Differences between weekday and weekend conditions: When comparing weekday and weekend patterns within the relationship plot, weekend conditions generally show slightly higher mean speeds with comparable or lower variability in some time periods. This suggests relatively smoother traffic conditions during weekends, likely due to reduced demand. However, variability patterns remain dependent on the specific time period, indicating that both demand and temporal factors jointly influence traffic behavior.
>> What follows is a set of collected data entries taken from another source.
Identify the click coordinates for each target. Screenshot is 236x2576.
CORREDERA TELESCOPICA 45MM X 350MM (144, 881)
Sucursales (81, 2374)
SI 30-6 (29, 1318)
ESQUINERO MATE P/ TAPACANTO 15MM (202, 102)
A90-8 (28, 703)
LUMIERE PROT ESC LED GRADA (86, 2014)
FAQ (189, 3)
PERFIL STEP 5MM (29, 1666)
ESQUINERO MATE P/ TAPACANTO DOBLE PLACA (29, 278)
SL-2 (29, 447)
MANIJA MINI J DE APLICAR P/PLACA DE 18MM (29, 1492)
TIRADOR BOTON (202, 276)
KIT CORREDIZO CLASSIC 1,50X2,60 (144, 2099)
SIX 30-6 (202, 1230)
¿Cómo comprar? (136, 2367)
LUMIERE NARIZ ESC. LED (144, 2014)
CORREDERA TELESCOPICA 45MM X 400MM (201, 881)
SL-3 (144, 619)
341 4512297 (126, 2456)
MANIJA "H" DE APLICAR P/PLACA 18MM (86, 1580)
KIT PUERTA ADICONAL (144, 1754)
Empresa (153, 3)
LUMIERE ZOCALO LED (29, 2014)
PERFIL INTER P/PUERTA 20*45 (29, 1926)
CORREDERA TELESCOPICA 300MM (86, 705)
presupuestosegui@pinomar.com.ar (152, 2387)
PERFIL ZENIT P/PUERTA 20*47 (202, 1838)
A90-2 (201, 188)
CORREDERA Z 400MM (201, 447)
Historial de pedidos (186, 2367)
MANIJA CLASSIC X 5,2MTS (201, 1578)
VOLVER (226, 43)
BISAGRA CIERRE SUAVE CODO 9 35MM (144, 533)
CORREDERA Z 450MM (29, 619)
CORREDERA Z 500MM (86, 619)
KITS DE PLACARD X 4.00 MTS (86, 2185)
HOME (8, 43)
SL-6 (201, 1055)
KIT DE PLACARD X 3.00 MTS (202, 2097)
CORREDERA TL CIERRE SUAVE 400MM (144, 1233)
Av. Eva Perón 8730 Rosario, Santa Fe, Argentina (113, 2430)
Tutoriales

Implications for traffic behavior: The additional visualizations provide deeper insight beyond average comparisons by capturing how speed patterns vary jointly across time and how they relate to variability. The presence of higher speeds alongside increased variability in certain conditions may indicate inconsistent driver behavior, which has implications for safety and speed management. These findings support the need for time specific strategies that consider both average speed and its dispersion rather than relying on a single summary measure.